Alfonse Mitchell sat back in his chair and sipped his coffee in smoldering silence.
“Agent Massie,” Sarah said, “from what I know about how pagers work, you can’t just buy a pager, you have to lease the telephone service at the same time, isn’t that right?”
“Well, yes and no,” Massie said. “You can buy a pager anywhere. But if you want it to
work
, you need to lease the service.”
“Well, that’s our lead,” Sarah said, looking around the table with a smile. “We trace the pager to the paging service, and find out who signed on for the service. Even assuming they gave a false name, they have to give so much information when they sign up for a pager that we’ll be able to trace—”
“No,” Massie said. “Not that simple.”
Alfonse Mitchell smiled behind his coffee cup.
“Why not?” asked Sarah.
“First of all, the serial number plate has been removed from the pager. The designer of this thing seems to be fairly slick.”
“But aren’t there other ways—” Sarah began.
“You buy a pager from a paging company,” Harry Whitman said, “and you lease the service, right? Then you buy another pager—just the pager, no service—from a second source. Now, each pager is programmed to respond to a digital code sequence. So all you do is you study the first pager, and alter the second one, so that it responds to the same digital code sequence as the first one—”
“You’re losing us, here,” interrupted Assistant Director Walsh.
“I get it,” Sarah said. “The pager in the fusing mechanism works like the one that came with the leased service, but if we were to try to trace it, we couldn’t. Very clever.”
“You got it,” said Herbert Massie. “But I’ve been trying to get to the main attraction, here. Listen up. Our techs have a theory as to who’s behind all this.”
“Who?” Sarah asked.
“Libya.”
“Jesus!” exploded Harry Whitman.
“How do you know?” asked Assistant Director Walsh.
“All right,” Massie said. “Someone in the lab is getting the day off. The timer is one of the ones Ed Wilson sold Libya back in 1976.”
Sarah and some of the other FBI people present knew what Herbert Massie was talking about, but none of the police could possibly have been expected to know. Indeed, the story of Libya and its business dealings with the rogue CIA agent Edwin Wilson has been written about—but not entirely.
It is a matter of public record that Edwin Wilson—a CIA officer who went “off the reservation,” as they say in the intelligence business—and an associate sold Muammar Qaddafi twenty tons of Semtex plastic explosive, which later turned up in numerous terrorist attacks around the world.
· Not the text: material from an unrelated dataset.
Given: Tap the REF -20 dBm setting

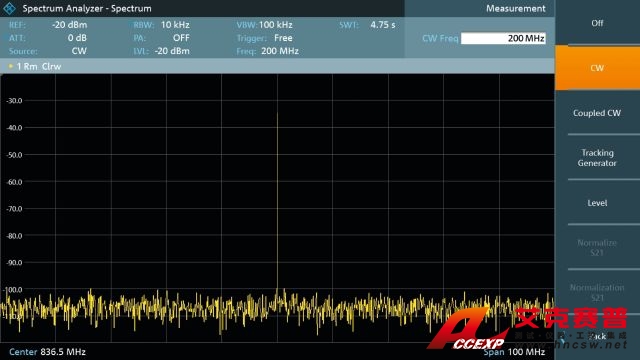Looking at the screenshot, I should point(48,25).
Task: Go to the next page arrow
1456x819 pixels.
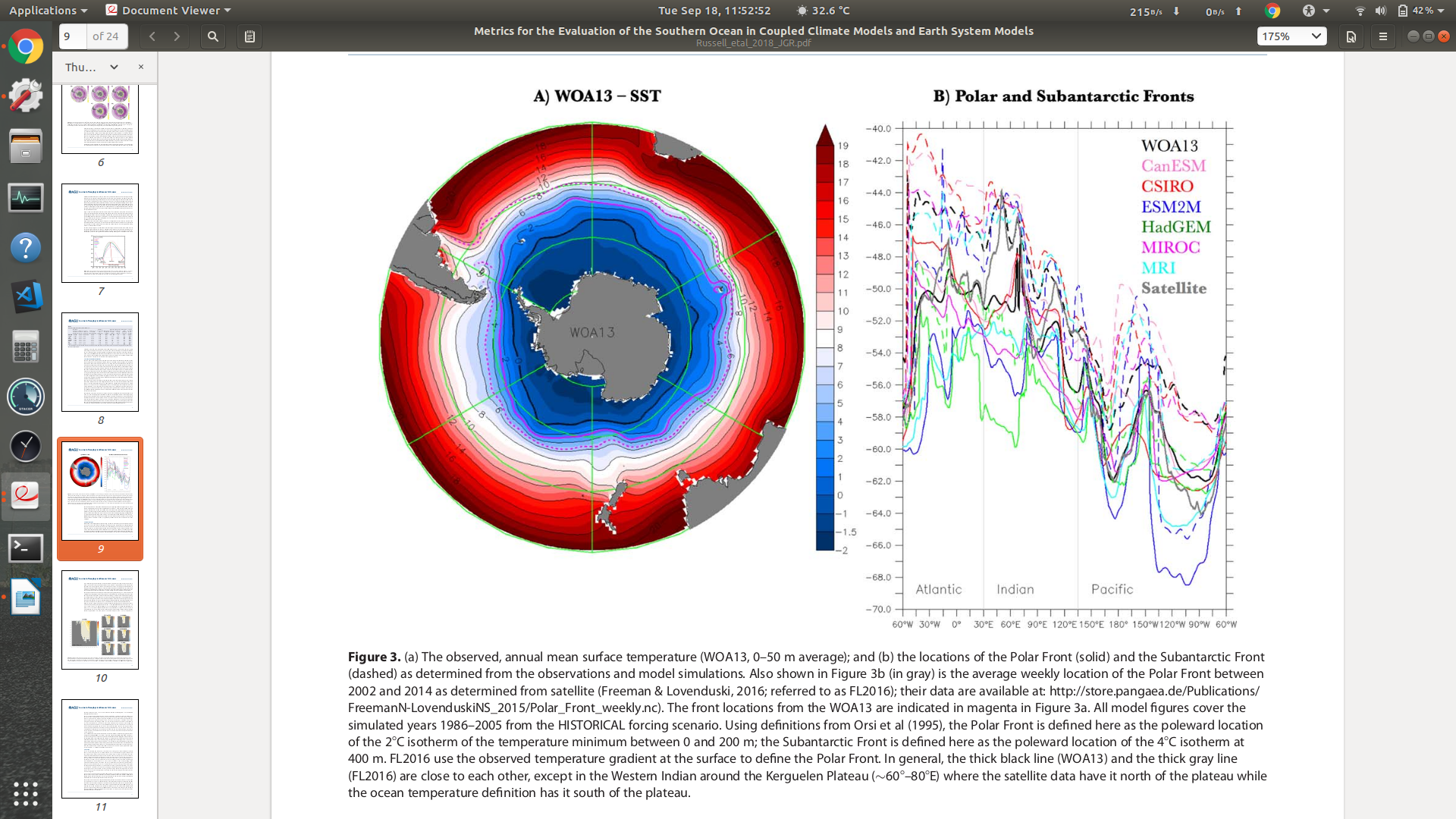Action: [x=177, y=36]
It is also a matter of public record that Wilson sold the Libyan government three thousand electronic explosives timers.
What is not publicly known is where and how Wilson got them. He got them from the very source that custom-makes them for the CIA. Wilson placed the order for these three thousand timers with a man who lives outside of Washington, D.C., a renowned inventor with over six hundred patents to his name, who has for years constructed high-tech gadgets for the U.S. intelligence community. This man, who once built satellites for the Air Force at Edwards Air Force Base, is widely considered a genius.
This inventor knew that Edwin Wilson was an employee of the CIA—but not that Wilson was acting on his own behalf, not for the Agency. He should have been alerted by the fact that Wilson paid for the timers in cash, and not by purchase order. Wilson had cleverly duped him.
The gadgeteer designed and built three thousand timers, encased in black plastic, measuring three inches square by approximately half an inch high. On the outside of the timer was an LED and an on/off switch. The timer went from zero to 150 hours, in one-hour increments. As recently as 1988, these timers have repeatedly turned up in bombs set by Arab terrorists.